2. Package the LeNet model as a differential privacy model by transferring the network to `DPModel`.

   ```python
   # Create the DP model for training.
   model = DPModel(micro_batches=cfg.micro_batches,
                   norm_bound=cfg.norm_bound,
                   noise_mech=noise_mech,
                   clip_mech=clip_mech,
                   network=network,
                   loss_fn=net_loss,
                   optimizer=net_opt,
                   metrics={"Accuracy": Accuracy()})
   ```

3. Train and test the model.

   ```python  
    LOGGER.info(TAG, "============== Starting Training ==============")
    model.train(cfg['epoch_size'], ds_train,
                callbacks=[ckpoint_cb, LossMonitor(), rdp_monitor],
                dataset_sink_mode=cfg.dataset_sink_mode)

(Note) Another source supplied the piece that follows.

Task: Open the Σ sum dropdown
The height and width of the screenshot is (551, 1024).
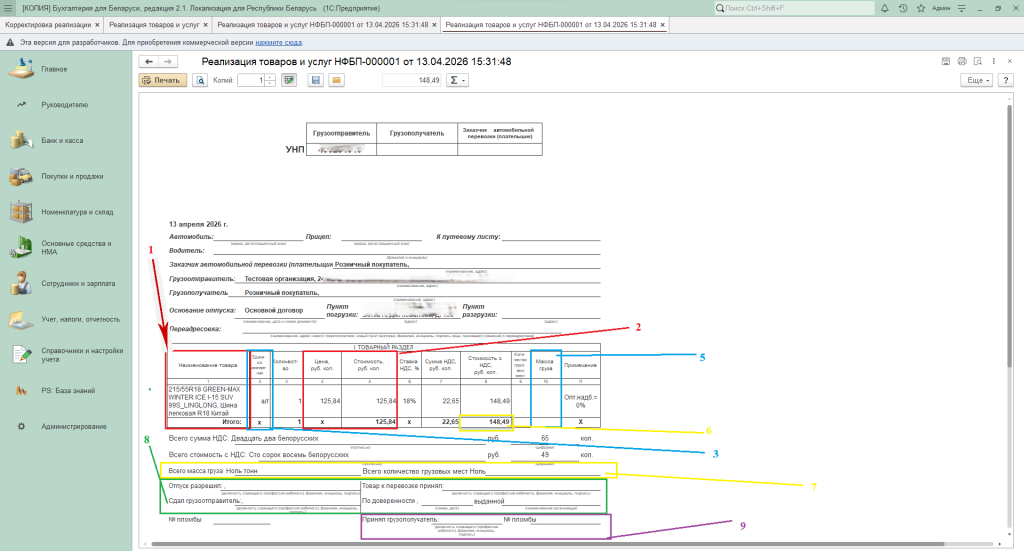Action: tap(458, 80)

    LOGGER.info(TAG, "============== Starting Testing ==============")
    ckpt_file_name = 'trained_ckpt_file/checkpoint_lenet-10_234.ckpt'
    param_dict = load_checkpoint(ckpt_file_name)
    load_param_into_net(network, param_dict)
    ds_eval = generate_mnist_dataset(os.path.join(cfg.data_path, 'test'),
                                     batch_size=cfg.batch_size)
    acc = model.eval(ds_eval, dataset_sink_mode=False)
    LOGGER.info(TAG, "============== Accuracy: %s  ==============", acc)
   ```
   
4. Run the following command.
   
   Execute the script:
   
   ```bash
   python lenet5_dp.py
   ```
   
   In the preceding command, replace `lenet5_dp.py` with the name of your script.
   
5. Display the result.

   The accuracy of the LeNet model without differential privacy is 99%, and the accuracy of the LeNet model with Gaussian noise and adaptive clip differential privacy is mostly more than 95%.
   ```
   ============== Starting Training ==============
   ...
   ============== Starting Testing ==============
   ...
   ============== Accuracy: 0.9698  ==============
   ```
   
### References

[1] C. Dwork and J. Lei. Differential privacy and robust statistics. In STOC, pages 371–380. ACM, 2009.

[2] Ilya Mironov. Rényi diﬀerential privacy. In IEEE Computer Security Foundations Symposium, 2017.

[3] Abadi, M. e. a., 2016. *Deep learning with differential privacy.* s.l.:Proceedings of the 2016 ACM SIGSAC Conference on Computer and Communications Security.